** Extracted text **
Content starts

Asian citrus psyllid
The Asian citrus psyllid spreads a bacteria called HLB to citrus trees. The bacteria makes the citrus fruit inedible and eventually kills the tree. (FCA)

Farm Credit has supported advocacy group’s efforts on behalf of industry for over 20 years

Press release provided by Farm Credit Alliance

Infected citrus. (photo FCA)

California Citrus Mutual, the advocacy arm of the state’s $3 billion a year citrus industry, works on behalf of growers on a wide range of issues, including water supply, labor, and tariffs that limit exports to China and other nations.

But one of its most important roles is helping lead the fight to prevent a tiny insect known as the Asian citrus psyllid from getting a foothold in California’s 255,000 bearing acres of oranges, mandarins, lemons, and grapefruit, said Citrus Mutual’s president and CEO, Casey Creamer.

“It’s wiping out the Florida citrus industry as we speak, so we’re now the No. 1 state by default. We advocate for funding to help find the cure,” Creamer said.

“We’re a small organization with a staff of six and some consultants, but annually we bring back funding on HLB alone (from the federal and state governments) totaling over $70 million a year. That’s something nobody else is going to be doing besides us.”

The tiny insect damages citrus trees by eating their leaves but is especially dangerous because it can carry bacteria from an infected tree to a healthy one, causing citrus greening disease. Also known by the Chinese name huanglongbing (HLB) – the disease first causes fruit to remain green and taste bitter, and eventually kills the tree.

For more than 20 years, Farm Credit organizations in California have come together to support Citrus Mutual as part of our broader support of agricultural advocacy efforts, said Kevin Ralph, California State President at AgWest Farm Credit.

Content ends

** What you should do **
Continue the Asian citrus psyllid press release from where it stops.

** Available data **
Content starts

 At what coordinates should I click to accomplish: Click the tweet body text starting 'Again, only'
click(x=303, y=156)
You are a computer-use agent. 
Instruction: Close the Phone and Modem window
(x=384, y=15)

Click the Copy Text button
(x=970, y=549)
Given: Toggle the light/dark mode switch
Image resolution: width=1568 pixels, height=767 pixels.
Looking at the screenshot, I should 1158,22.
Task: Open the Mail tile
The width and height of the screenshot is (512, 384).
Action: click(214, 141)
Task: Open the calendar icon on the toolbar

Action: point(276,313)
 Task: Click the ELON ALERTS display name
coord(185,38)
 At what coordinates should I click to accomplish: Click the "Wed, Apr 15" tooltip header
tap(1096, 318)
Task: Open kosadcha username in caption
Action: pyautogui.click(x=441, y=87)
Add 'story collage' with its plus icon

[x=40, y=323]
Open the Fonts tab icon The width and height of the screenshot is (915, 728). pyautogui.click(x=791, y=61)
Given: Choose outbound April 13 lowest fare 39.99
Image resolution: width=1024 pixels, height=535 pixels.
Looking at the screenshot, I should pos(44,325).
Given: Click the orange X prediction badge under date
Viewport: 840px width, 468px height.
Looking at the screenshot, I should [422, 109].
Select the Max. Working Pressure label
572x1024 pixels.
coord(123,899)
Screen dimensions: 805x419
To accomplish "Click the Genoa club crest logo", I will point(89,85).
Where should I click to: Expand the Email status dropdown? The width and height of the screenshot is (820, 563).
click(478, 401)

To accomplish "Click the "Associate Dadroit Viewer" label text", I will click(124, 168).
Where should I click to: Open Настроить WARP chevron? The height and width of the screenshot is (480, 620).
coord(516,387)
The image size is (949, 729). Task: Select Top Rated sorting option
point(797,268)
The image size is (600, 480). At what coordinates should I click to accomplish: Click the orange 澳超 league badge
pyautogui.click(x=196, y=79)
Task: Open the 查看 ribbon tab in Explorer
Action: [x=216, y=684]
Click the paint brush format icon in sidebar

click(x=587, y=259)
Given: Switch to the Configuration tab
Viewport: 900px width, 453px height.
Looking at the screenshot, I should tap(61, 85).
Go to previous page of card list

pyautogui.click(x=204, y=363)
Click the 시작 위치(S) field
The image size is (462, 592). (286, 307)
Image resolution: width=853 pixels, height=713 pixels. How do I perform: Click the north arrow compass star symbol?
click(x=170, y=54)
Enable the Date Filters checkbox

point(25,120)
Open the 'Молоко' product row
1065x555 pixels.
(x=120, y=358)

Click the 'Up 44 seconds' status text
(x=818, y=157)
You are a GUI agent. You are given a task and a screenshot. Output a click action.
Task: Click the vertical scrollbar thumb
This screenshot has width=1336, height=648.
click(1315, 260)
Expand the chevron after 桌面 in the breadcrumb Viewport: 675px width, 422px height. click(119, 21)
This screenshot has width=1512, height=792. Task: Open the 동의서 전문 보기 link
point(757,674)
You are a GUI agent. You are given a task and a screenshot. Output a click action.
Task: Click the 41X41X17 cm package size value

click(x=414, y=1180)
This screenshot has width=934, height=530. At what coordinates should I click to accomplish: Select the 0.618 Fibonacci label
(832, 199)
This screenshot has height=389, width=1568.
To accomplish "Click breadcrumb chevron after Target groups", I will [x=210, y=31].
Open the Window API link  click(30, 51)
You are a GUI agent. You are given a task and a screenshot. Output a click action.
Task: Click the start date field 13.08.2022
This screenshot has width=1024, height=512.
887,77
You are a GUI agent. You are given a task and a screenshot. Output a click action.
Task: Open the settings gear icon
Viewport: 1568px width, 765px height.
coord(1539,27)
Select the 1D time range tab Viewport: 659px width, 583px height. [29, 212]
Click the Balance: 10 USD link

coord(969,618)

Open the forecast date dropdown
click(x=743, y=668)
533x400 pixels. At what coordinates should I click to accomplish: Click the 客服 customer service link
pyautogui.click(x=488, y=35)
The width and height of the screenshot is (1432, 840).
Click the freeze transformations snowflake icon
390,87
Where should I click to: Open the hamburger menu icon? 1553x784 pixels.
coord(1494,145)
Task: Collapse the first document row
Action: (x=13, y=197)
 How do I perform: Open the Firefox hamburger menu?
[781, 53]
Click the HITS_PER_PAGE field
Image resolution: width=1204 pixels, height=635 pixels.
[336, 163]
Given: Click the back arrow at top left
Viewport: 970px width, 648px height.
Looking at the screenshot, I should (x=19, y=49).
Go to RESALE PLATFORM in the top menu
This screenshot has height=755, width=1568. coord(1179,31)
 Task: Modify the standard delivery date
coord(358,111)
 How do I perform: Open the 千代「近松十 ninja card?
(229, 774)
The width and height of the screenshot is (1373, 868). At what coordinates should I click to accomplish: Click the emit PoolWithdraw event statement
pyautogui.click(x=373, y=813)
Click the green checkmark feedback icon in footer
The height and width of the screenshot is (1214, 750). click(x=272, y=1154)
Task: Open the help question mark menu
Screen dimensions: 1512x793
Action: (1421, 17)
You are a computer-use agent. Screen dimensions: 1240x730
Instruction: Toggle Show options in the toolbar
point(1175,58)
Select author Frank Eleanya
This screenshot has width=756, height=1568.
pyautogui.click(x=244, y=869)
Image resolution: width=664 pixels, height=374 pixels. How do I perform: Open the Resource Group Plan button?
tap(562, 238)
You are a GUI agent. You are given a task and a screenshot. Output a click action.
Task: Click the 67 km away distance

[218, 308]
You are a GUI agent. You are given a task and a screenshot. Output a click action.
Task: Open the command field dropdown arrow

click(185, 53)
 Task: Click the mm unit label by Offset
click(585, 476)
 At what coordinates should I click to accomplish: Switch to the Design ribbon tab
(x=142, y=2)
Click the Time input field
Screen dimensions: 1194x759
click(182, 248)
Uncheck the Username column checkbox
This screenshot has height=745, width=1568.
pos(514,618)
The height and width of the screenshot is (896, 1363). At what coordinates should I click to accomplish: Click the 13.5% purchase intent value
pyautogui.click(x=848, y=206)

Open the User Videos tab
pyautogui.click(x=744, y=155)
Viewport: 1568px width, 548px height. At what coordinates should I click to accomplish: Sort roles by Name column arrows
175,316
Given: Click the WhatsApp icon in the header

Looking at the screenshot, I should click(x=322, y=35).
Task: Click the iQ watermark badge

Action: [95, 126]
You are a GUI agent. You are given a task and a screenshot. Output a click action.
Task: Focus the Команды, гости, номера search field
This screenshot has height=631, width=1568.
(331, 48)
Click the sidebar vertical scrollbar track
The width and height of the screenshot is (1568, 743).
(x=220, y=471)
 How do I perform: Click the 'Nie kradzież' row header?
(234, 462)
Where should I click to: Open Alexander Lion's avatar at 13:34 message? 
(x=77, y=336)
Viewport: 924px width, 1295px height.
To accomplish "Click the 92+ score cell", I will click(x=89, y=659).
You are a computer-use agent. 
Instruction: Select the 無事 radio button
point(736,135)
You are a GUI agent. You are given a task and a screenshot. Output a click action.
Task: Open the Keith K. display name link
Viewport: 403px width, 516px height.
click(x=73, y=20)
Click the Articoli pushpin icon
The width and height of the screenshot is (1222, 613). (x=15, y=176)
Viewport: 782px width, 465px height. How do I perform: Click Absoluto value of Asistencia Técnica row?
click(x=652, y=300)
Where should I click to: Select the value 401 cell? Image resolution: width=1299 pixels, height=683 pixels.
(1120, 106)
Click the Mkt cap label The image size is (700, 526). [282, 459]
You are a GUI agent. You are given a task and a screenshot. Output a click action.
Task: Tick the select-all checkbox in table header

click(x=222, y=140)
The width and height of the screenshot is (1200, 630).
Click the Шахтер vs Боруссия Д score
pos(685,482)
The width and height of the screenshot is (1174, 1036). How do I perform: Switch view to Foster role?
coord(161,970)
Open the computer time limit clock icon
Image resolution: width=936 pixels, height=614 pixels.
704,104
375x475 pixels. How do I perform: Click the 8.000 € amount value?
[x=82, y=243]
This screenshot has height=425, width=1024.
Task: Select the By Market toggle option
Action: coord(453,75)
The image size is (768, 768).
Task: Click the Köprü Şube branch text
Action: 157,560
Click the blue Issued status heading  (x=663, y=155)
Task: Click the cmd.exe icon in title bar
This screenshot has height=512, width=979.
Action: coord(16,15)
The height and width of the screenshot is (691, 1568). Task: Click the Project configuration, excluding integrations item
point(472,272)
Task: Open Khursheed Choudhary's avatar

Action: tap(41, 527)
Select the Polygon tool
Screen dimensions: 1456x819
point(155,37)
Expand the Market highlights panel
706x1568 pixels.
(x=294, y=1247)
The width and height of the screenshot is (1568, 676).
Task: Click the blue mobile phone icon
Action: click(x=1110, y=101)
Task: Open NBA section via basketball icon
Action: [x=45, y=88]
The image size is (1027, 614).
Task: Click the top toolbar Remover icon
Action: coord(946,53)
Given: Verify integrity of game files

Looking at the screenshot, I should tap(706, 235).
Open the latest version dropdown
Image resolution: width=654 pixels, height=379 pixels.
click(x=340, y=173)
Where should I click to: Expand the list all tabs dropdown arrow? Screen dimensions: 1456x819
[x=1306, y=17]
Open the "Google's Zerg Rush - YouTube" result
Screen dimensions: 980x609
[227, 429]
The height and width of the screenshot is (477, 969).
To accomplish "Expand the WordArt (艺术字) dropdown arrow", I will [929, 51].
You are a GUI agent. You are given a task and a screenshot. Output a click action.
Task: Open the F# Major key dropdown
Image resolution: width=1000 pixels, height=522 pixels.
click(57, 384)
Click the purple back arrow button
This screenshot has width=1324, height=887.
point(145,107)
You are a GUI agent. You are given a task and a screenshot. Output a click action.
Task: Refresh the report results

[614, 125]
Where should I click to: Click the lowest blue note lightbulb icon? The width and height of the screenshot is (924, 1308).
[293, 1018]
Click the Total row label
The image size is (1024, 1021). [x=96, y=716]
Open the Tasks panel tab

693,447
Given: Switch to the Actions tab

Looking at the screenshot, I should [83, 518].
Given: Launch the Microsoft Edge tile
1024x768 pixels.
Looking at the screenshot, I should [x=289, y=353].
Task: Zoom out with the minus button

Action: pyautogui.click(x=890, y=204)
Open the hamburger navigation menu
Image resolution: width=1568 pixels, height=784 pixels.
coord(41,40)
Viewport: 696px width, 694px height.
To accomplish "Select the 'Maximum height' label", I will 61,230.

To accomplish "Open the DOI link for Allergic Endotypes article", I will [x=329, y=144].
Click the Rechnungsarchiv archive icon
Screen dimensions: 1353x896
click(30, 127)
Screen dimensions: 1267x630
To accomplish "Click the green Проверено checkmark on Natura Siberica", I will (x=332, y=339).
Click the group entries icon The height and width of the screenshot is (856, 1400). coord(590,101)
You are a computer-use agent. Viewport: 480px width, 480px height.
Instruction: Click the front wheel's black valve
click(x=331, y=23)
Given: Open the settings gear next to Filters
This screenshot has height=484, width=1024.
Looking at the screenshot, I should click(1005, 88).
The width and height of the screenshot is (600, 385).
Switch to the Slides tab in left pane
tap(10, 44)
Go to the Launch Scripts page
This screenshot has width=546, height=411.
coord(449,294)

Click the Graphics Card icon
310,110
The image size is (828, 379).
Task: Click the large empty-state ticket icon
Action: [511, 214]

Content ends

** Response for this exercise **
“Since Citrus Mutual was founded in 1977, it has established itself as a leading advocate for the state’s citrus industry, and its work on preventing the spread of HLB and supporting research to find a cure for the disease has been immensely important,” Ralph said.

“Together, Farm Credit contributed nearly $1 million to farm-related nonprofits last year and we will continue to support these organizations as they engage in work to help our state’s farmers and ranchers feed the nation.”

Farm Credit organizations supporting Citrus Mutual are AgWest Farm Credit, American AgCredit, CoBank and Fresno Madera Farm Credit. These organizations are part of the nationwide Farm Credit System – the largest provider of credit to U.S. agriculture.

Fighting HLB is vital for California’s growers. By 2005, just seven years after the psyllid was first found in Florida, HLB had spread to most of the Sunshine State’s commercial citrus groves. Since then, the industry has shrunk by two-thirds, resulting in over $8 billion in economic losses and tens of thousands of lost jobs.

Fortunately, there has been progress. Researchers at the University of California, Riverside, are working on a promising method of using peptides from an Australian citrus tree that is resistant to the disease that can be injected or sprayed onto American citrus trees to allow the trees to survive infestation. Citrus Mutual helped obtain funding for that research as well, Creamer said.

Keith Hesterberg, President and CEO of Fresno Madera Farm Credit, said Citrus Mutual’s work is particularly important in the Central Valley, which is home to 80% of the state’s citrus groves.

“We’ve seen how devastating this disease has been to Florida’s farm economy, and it’s encouraging that research is progressing to find a potential cure,” Hesterberg said. “Education and research like this is a top priority for Farm Credit’s philanthropic efforts on behalf of the industry.”

Most citrus production occurs in the Sierra foothills from Madera south to Kern County, with significant production in Ventura and Santa Barbara counties and in Riverside and San Bernardino counties.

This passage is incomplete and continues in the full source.